Scan the lines below and report each one containing "next" by copying it.
INPUT RECORDS START
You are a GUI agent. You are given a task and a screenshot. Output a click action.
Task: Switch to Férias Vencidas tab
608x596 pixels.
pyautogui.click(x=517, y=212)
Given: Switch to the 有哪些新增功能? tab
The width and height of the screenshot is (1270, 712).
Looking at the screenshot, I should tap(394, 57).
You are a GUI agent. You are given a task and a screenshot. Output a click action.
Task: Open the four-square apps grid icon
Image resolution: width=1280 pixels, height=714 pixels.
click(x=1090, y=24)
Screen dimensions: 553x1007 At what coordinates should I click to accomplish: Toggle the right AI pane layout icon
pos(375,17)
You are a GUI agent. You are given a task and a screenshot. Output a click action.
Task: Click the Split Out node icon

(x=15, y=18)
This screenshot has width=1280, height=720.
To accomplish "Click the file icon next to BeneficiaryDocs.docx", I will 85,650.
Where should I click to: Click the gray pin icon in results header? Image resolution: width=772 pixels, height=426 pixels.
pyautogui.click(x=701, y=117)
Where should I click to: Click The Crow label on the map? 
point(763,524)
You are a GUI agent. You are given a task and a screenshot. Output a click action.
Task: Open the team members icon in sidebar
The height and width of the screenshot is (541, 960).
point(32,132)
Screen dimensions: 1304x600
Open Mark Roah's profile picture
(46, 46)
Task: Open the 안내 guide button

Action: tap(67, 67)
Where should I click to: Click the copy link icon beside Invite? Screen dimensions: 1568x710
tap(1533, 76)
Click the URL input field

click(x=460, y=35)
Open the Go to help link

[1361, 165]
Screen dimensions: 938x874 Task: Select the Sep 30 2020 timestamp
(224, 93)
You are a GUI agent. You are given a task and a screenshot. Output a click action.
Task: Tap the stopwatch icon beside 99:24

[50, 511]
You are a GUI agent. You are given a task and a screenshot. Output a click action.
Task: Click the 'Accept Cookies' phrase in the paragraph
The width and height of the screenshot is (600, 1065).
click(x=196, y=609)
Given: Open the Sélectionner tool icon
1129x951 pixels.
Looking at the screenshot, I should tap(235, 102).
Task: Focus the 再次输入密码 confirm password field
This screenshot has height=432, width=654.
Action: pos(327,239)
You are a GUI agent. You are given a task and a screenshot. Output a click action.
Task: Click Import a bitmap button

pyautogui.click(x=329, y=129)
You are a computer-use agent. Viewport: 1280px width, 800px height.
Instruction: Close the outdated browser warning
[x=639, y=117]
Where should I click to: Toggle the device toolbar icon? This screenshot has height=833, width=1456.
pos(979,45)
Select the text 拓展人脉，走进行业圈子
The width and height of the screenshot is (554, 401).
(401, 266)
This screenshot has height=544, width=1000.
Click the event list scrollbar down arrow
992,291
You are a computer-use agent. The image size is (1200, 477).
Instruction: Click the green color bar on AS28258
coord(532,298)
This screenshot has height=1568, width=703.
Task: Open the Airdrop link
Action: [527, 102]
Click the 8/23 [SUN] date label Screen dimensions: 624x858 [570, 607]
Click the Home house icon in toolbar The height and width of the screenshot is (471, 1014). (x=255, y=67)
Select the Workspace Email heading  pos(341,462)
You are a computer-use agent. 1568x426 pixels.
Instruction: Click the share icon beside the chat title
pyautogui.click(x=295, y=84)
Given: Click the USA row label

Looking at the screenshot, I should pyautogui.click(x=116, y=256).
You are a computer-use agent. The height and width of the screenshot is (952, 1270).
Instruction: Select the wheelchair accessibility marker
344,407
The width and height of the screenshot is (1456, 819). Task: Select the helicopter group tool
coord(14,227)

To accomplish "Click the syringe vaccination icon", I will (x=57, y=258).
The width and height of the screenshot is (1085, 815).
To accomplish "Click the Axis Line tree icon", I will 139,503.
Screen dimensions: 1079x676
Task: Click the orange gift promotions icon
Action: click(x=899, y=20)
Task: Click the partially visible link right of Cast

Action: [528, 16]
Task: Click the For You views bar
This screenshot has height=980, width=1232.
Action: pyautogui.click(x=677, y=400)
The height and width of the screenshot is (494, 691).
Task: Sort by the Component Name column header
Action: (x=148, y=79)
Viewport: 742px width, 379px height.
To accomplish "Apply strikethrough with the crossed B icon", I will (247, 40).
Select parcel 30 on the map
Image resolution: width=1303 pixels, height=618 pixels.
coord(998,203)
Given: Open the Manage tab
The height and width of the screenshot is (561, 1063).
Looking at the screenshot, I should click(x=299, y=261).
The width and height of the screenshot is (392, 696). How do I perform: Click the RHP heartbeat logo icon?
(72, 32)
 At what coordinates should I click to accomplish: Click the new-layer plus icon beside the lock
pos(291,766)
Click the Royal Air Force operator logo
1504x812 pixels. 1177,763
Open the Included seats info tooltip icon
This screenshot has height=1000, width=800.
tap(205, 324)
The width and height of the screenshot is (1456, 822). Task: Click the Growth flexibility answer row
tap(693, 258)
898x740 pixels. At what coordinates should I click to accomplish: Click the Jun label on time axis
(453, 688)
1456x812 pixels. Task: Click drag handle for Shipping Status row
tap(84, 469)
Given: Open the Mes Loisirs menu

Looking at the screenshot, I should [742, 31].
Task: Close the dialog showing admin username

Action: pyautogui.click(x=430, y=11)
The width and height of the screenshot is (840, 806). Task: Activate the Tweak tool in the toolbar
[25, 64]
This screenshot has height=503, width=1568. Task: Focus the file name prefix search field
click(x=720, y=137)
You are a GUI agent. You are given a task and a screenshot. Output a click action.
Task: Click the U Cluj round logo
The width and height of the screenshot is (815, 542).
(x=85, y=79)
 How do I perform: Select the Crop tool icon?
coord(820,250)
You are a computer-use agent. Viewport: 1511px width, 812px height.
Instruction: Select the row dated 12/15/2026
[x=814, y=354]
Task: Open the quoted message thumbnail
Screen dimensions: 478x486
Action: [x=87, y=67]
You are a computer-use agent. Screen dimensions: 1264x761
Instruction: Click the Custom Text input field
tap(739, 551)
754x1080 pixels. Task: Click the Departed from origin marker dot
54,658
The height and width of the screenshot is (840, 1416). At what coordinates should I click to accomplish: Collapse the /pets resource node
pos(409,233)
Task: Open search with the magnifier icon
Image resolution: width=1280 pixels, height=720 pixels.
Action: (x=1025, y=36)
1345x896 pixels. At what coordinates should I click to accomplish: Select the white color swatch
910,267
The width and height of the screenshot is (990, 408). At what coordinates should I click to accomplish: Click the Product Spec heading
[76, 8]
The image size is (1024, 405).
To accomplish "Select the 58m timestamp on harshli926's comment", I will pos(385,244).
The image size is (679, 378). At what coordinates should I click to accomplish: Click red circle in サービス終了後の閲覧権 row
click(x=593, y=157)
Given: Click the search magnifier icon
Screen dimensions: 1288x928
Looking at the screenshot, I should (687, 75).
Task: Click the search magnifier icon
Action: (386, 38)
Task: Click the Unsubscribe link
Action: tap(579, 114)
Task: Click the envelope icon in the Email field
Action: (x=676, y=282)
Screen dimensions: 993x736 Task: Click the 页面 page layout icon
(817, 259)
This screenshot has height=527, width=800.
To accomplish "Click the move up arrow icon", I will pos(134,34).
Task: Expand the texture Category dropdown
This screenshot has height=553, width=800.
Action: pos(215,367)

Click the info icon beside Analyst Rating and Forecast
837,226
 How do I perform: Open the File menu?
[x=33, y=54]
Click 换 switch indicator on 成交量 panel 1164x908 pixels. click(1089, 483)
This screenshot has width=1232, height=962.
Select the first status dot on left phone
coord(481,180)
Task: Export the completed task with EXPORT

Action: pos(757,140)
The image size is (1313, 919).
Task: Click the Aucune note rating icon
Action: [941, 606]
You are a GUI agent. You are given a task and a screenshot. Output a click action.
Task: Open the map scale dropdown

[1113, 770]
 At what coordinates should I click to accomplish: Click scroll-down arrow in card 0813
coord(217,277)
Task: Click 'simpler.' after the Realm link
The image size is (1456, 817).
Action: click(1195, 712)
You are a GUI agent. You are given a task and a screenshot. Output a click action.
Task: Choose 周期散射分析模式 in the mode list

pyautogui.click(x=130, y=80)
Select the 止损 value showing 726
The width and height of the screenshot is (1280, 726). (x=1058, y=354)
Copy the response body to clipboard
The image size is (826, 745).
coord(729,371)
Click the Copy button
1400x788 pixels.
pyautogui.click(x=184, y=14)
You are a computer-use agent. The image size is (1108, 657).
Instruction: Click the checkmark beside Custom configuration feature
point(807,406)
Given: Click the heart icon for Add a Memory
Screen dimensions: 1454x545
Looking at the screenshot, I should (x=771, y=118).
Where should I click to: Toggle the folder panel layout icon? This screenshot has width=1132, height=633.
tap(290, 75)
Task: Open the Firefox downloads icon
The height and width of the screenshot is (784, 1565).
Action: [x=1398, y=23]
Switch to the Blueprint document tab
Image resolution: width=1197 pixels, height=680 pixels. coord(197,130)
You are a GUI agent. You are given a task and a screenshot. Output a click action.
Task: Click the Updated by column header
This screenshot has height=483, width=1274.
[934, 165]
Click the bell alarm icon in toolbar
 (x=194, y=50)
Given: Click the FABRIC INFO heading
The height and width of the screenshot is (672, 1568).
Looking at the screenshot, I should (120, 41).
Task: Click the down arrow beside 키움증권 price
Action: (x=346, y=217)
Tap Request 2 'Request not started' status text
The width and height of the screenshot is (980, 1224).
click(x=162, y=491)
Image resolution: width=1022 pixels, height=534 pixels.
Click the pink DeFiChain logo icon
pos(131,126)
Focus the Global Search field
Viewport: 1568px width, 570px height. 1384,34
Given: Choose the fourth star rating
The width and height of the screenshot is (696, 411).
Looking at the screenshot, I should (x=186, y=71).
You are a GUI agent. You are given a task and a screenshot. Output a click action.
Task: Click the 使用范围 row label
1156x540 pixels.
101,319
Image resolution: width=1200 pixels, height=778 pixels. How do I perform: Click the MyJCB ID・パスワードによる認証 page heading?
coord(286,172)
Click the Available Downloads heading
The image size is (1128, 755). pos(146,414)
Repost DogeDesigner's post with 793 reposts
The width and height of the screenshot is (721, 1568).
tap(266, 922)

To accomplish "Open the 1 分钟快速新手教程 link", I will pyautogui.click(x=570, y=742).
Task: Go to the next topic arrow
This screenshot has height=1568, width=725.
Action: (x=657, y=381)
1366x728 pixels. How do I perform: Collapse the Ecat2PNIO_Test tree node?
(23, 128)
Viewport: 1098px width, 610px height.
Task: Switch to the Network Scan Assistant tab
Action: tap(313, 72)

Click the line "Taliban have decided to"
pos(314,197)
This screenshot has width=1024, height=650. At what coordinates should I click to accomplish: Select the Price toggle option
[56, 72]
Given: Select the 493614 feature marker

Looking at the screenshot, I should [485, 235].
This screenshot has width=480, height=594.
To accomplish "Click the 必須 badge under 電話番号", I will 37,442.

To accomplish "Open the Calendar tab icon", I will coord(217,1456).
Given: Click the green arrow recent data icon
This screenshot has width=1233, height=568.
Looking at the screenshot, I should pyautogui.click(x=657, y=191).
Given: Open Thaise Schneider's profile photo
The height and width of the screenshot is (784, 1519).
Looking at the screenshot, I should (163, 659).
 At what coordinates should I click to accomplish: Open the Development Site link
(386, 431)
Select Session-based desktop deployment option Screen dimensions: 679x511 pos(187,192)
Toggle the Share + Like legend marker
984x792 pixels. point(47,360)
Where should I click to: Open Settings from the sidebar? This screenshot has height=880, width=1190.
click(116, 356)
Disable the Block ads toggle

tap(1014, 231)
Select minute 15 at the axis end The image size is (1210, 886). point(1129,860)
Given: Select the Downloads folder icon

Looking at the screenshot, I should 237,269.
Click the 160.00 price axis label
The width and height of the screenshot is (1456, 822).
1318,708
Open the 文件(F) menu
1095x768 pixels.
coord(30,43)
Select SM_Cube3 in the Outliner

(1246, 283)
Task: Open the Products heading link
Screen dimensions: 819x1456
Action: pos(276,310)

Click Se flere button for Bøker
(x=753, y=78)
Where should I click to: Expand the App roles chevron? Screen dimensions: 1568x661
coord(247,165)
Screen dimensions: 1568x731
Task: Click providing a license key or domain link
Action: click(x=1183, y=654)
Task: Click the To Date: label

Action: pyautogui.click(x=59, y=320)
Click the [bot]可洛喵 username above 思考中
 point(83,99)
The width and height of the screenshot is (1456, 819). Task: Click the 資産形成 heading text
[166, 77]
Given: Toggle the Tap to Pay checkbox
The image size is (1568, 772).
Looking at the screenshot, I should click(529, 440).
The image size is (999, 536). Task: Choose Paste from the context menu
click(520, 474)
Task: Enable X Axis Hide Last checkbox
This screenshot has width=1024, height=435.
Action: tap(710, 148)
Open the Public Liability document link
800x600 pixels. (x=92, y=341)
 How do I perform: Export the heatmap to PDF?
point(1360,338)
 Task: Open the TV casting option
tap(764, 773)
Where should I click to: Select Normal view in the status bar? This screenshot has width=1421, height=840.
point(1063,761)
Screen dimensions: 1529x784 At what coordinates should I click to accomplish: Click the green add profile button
INPUT RECORDS END
RESULT:
To accomplish "Click the file icon next to BeneficiaryDocs.docx", I will 85,650.
Task: Go to the next topic arrow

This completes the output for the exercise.